■ ACTIVITY ■
In the post below on favorite reads of 2020, how many books does the writer say were read in 2019?

■ PASSAGE TO READ ■
The only good thing about reading far fewer books this year than last year is that it was much easier to pick favorites.

I only read 30 books in 2020 (compared to 55 in 2019). My mind just wasn’t there this year. Life and work seemed busier too, but it was probably just because almost everything about 2020 was overwhelming, depressing, and distracting—which apparently does not make for a great reading environment for me.

Anyway, the standout star books were obvious. Here are my six favorite reads of 2020 (in no particular order).

1. The Seven Husbands of Evelyn Hugo by Taylor Jenkins Reid

Genre: Fiction

I can’t describe this book much without giving away some of the twists that made it interesting, but I loved it and couldn’t put it down. When I finished reading it in June 2020, I told some friends that it was “fiction done right.” It made me feel so deeply that I even cried—and I don’t cry much—earning a rare spot on my cried shelf. It was hard to get into other fiction after I read it because not much else could stand up to how well-written I thought it was, which might explain why almost all of the rest of my favorites are nonfiction.

2. The Autobiography of Malcolm X by Malcolm X and Alex Haley

Genre: Nonfiction – Autobiography/Memoir

I can’t believe that I put off reading this classic for so long and I can’t imagine any autobiography doing a better job of detailing one man’s life, work, and transformation as this one did. I’m always hesitant to read long books and it took me a month to finish this almost 500-pager. But it was well worth my time. Anything I could say about how gripping and brilliant this book is and what an incredible life Malcolm X lived would be a gross understatement.

3. The Liturgy of Politics by Kaitlyn Schiess

Genre: Nonfiction – Politics/Christian Living

This one surprised me by not disappointing me. I’ve always been interested in politics and in this election year, I was drawn to reading more about a Christian approach to politics. Like many, I’ve grown increasingly frustrated with the troubling relationship between evangelicalism and politics. But other books I picked up and articles I read on this topic didn’t go deep enough and missed their opportunity to use this long-form medium to detail the nuances that don’t translate as well through social media and articles. The Liturgy of Politics actually has depth, and draws biblical, sensible connections between spiritual formation and political engagement.

■ RAW DATA ■
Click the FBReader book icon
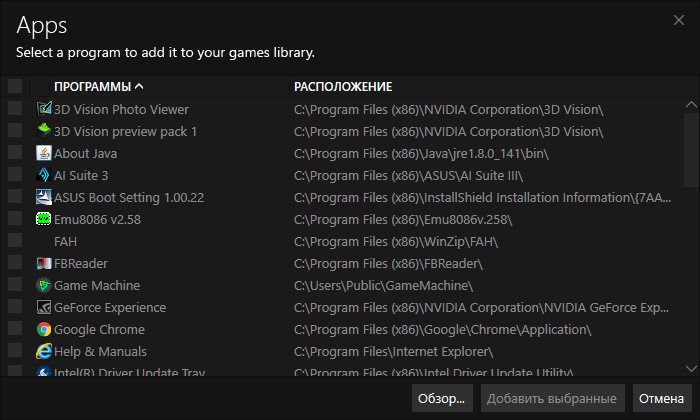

■ PROBLEM SOLUTION ■
55 books.